Context Adherence versus Instruction Adherence
Confused by whether to use Context Adherence or Instruction Adherence? Below are several differences between the two metrics and when to use each one
What are Instruction Adherence and Context Adherence
These two metrics sound similar but are built to measure different things.
- Context Adherence: Detects instances where the model stated information in its response that was not included in the provided context.
- Instruction Adherence: Detects instances where the model response did not follow the instructions in its prompt.
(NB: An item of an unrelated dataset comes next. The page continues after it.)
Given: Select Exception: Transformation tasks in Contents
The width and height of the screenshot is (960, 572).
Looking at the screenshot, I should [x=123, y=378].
Metric | Intention | How to Use | Further Reading |
---|---|---|---|
Context Adherence | Was the information in the response grounded on the context | Low adherence means improve context | Link |
Instruction Adherence | Did the model follow its instructions | Low adherence means improve prompt | Link |
Instruction Adherence is a Chainpoll-powered metric. Context Adherence has two flavors: Plus (Chainpoll-powered), or Luna (powered by in-house Luna models).
Context Adherence
Context Adherence refers to whether the output matches the context it was provided. It is not looking at the steps, but rather at the full context. This is more useful in RAG use-cases where you are providing additional information to supplement the output. With this metric, correctly answering based on the provided information will return a score closer to “1”, and output information which is not supported by the input would return a score closer to “0”.
Instruction Adherence
You can use Instruction Adherence to gauge whether the instructions in your prompt, such as “you are x, first do y, then do z” aligns with the output of that prompt. If it does, then Instruction Adherence will return that the steps were followed correctly and a score closer to “1”. If it fails to follow instructions, Instruction Adherence will return the reasoning and a score closer to “0”.